– Нелепое сравнение, – сказала Тереза. – Твоя работа для тебя значила все, тогда как я могу делать что угодно, мне это совершенно безразлично. Я не потеряла абсолютно ничего. Ты же потерял все.
– Тереза, – сказал Томаш, – ты разве не заметила, что я здесь счастлив?
– Твоим призванием была хирургия, – сказала она.
– Тереза, призвание чушь. У меня нет никакого призвания. Ни у кого нет никакого призвания. И это огромное облегчение – обнаружить, что ты свободен, что у тебя нет призвания.
В искренности его голоса сомневаться было нельзя. Припомнилась сцена, которую она наблюдала сегодня после обеда: он чинил машину и казался таким старым. Она достигла желанной цели: она же всегда мечтала, чтобы он был старым. Снова вспомнился ей зайчик, которого она прижимала к лицу в своей детской.
Что значит стать зайчиком? Это значит потерять всякую силу. Это значит, что ни один из них уже не сильнее другого.
Они двигались танцевальными шагами под звуки фортепьяно и скрипки. Тереза склонила голову на его плечо. Точно так на его плече лежала ее голова, когда они вместе были в самолете, уносившем их сквозь туман. Она испытывала сейчас такое же удивительное счастье и такую же удивительную грусть, как и тогда. Грусть означала: мы на последней остановке. Счастье означало: мы вместе. Грусть была формой, счастье – содержанием. Счастье наполняло пространство грусти.
Они вернулись к столу. Она еще два раза танцевала с председателем и один раз с молодым человеком, который был уже так пьян, что упал с ней на танцевальной площадке.
Потом они все поднялись наверх и разошлись по своим номерам.
Томаш повернул ключ и зажег люстру. Она увидела две придвинутые вплотную кровати, у одной из них ночной столик с лампой, из-под абажура которой выпорхнула спугнутая светом большая ночная бабочка и закружила по комнате.

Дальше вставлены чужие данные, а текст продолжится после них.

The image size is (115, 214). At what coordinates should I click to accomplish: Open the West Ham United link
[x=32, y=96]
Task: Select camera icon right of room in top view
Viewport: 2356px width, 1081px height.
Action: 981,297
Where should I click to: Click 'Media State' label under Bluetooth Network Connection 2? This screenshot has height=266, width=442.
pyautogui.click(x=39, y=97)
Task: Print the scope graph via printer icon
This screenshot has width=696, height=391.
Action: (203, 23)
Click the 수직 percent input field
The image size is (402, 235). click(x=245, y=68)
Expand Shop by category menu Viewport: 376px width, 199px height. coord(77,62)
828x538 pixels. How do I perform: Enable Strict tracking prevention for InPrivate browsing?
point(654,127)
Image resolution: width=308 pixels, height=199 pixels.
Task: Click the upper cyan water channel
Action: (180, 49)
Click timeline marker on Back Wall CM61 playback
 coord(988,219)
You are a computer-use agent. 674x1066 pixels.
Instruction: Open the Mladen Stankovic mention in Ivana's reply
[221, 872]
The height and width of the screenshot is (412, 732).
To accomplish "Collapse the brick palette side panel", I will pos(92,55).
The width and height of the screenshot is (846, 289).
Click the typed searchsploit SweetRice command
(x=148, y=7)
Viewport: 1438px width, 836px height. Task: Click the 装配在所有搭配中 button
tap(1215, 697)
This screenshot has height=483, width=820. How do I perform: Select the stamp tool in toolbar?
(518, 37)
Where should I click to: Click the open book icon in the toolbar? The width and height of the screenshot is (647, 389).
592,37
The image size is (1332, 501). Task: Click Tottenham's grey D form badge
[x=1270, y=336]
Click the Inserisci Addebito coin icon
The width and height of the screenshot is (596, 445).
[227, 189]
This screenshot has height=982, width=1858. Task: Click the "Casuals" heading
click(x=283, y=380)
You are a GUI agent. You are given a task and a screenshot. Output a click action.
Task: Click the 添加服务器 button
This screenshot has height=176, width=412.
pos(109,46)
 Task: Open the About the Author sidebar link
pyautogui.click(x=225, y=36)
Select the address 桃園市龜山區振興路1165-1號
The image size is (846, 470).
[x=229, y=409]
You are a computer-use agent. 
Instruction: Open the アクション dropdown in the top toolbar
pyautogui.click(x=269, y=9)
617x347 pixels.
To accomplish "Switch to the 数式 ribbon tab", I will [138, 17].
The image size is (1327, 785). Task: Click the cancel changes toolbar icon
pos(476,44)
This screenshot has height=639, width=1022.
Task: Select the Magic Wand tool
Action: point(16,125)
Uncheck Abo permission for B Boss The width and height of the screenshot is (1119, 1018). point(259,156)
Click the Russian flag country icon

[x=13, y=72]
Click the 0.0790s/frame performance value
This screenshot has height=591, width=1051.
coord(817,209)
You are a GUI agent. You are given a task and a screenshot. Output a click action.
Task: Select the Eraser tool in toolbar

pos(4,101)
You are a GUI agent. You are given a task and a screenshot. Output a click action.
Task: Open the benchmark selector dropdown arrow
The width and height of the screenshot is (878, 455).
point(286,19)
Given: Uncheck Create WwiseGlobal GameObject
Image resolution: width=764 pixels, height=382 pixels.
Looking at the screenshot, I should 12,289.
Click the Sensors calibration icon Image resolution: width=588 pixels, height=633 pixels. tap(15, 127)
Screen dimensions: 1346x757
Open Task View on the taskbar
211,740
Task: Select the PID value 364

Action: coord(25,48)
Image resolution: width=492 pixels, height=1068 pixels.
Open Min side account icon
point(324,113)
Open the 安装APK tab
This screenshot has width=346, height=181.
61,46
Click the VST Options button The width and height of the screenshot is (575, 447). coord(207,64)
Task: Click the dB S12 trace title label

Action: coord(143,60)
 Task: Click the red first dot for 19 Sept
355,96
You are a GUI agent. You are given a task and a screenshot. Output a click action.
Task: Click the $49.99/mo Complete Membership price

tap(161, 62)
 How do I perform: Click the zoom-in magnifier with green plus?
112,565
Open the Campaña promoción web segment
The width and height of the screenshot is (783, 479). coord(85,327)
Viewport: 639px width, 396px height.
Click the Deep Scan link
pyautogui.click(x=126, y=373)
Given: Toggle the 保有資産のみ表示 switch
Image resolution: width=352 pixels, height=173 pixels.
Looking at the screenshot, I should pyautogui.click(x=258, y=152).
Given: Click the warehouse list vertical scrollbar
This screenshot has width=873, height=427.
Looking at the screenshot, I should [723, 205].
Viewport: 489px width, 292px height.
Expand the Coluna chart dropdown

Снизу чуть слышно доносились звуки фортепьяно и скрипки».
(Милан Кундера, «Невыносимая лёгкость бытия»)
Для меня это одна из самых трогательных сцен в литературе. В ней столько настоящего живого чувства, она так потрясающе разыграна по нотам.
Настоящий художник не может не обращать внимания на детали. И главное в этой сцене – не разговор двух героев, не их совместный танец, не описание снов Терезы. А описание обстановки гостиничного номера, в котором им предстоит провести ночь.
И это не только две кровати, стоящие рядом, как символ объединения двух одиночеств. Это полёт ночной бабочки, которую спугнул свет от настольной лампы. Он и является главной метафорой невыносимой лёгкости бытия.
Движение человека по морю хаоса, называемого жизнью, напоминает точно такой же полёт. Это движение незаметно и призрачно, это набросок, которому не суждено никогда стать картиной, если к нему не прикоснётся рука художника.